__Your assignment__
Nothing in the records should differ when they are repeated. Restate them word for word.

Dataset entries
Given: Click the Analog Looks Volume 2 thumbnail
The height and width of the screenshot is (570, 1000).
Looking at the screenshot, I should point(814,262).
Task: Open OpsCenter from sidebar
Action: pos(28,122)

__Task solution__
Given: Click the Analog Looks Volume 2 thumbnail
The height and width of the screenshot is (570, 1000).
Looking at the screenshot, I should point(814,262).
Task: Open OpsCenter from sidebar
Action: pos(28,122)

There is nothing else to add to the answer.